*** Block opens ***

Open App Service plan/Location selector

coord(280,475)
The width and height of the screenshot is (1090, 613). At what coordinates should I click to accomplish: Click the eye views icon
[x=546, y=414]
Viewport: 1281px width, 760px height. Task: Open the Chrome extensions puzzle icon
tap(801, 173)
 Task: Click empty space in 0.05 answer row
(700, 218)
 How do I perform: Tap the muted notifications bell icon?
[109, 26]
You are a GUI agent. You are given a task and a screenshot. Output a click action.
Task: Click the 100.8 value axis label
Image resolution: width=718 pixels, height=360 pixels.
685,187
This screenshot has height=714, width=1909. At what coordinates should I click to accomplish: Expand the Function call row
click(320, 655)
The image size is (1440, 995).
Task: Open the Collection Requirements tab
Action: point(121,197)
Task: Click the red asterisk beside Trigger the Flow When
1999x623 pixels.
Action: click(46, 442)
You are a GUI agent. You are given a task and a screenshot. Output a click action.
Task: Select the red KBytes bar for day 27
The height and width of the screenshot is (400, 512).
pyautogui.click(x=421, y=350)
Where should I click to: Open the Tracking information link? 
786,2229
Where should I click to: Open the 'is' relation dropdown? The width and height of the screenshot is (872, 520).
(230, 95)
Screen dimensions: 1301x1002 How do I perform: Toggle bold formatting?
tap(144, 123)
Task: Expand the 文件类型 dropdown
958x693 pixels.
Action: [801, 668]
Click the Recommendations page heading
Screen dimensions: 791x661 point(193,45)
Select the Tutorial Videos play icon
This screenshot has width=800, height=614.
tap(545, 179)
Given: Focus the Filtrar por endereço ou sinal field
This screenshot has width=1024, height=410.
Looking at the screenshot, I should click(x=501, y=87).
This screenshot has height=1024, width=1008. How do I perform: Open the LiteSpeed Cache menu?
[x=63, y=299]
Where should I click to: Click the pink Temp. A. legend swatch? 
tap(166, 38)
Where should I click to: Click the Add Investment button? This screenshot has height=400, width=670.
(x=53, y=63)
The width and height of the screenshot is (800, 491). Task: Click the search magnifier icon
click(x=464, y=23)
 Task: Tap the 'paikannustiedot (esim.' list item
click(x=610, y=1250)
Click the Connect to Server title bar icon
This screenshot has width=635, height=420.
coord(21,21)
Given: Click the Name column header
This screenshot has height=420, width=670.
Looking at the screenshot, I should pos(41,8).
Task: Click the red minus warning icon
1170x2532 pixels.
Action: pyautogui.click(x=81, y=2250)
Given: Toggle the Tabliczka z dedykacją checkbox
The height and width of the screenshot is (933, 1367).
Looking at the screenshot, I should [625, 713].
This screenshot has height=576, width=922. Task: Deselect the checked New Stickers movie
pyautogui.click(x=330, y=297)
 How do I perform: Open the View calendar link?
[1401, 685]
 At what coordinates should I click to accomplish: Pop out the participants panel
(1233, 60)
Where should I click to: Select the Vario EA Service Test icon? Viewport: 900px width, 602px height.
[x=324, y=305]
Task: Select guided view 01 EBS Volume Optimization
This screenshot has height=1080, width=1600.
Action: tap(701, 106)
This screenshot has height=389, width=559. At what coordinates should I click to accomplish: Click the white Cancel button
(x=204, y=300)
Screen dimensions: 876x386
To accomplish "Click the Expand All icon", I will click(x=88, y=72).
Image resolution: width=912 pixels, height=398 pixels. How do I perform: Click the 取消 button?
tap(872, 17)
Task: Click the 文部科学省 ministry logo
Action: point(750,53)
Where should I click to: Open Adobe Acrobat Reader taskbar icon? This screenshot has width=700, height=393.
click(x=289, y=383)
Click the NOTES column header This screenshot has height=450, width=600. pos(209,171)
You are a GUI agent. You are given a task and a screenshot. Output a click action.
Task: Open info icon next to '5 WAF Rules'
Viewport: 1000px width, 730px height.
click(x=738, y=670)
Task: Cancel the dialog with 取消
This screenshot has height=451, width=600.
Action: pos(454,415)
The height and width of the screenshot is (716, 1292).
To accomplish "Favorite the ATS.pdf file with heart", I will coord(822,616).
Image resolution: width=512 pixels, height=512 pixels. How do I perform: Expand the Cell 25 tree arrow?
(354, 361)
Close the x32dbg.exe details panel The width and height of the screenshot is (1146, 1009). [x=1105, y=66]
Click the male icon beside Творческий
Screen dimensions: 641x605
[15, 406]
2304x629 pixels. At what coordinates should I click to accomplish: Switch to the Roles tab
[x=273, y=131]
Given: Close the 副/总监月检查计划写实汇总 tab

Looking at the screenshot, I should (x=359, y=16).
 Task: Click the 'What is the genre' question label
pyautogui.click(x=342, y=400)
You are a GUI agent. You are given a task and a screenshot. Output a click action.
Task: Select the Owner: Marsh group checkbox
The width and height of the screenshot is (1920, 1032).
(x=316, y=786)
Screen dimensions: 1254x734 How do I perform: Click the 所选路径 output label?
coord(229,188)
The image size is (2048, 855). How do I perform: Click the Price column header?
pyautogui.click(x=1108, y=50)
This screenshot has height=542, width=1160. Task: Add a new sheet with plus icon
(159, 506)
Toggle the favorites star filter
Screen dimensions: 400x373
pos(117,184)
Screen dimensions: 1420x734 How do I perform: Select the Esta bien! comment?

*** Block closes ***

EXERCISE PROMPT ->
From the records above, copy only the lines starting with the line that holds "The height and width of the screenshot is (400, 512)." and going on through the line that holds "Given: Click the Name column header", exactly as written.

WORKED SOLUTION ->
The height and width of the screenshot is (400, 512).
pyautogui.click(x=421, y=350)
Where should I click to: Open the Tracking information link? 
786,2229
Where should I click to: Open the 'is' relation dropdown? The width and height of the screenshot is (872, 520).
(230, 95)
Screen dimensions: 1301x1002 How do I perform: Toggle bold formatting?
tap(144, 123)
Task: Expand the 文件类型 dropdown
958x693 pixels.
Action: [801, 668]
Click the Recommendations page heading
Screen dimensions: 791x661 point(193,45)
Select the Tutorial Videos play icon
This screenshot has width=800, height=614.
tap(545, 179)
Given: Focus the Filtrar por endereço ou sinal field
This screenshot has width=1024, height=410.
Looking at the screenshot, I should click(x=501, y=87).
This screenshot has height=1024, width=1008. How do I perform: Open the LiteSpeed Cache menu?
[x=63, y=299]
Where should I click to: Click the pink Temp. A. legend swatch? 
tap(166, 38)
Where should I click to: Click the Add Investment button? This screenshot has height=400, width=670.
(x=53, y=63)
The width and height of the screenshot is (800, 491). Task: Click the search magnifier icon
click(x=464, y=23)
 Task: Tap the 'paikannustiedot (esim.' list item
click(x=610, y=1250)
Click the Connect to Server title bar icon
This screenshot has width=635, height=420.
coord(21,21)
Given: Click the Name column header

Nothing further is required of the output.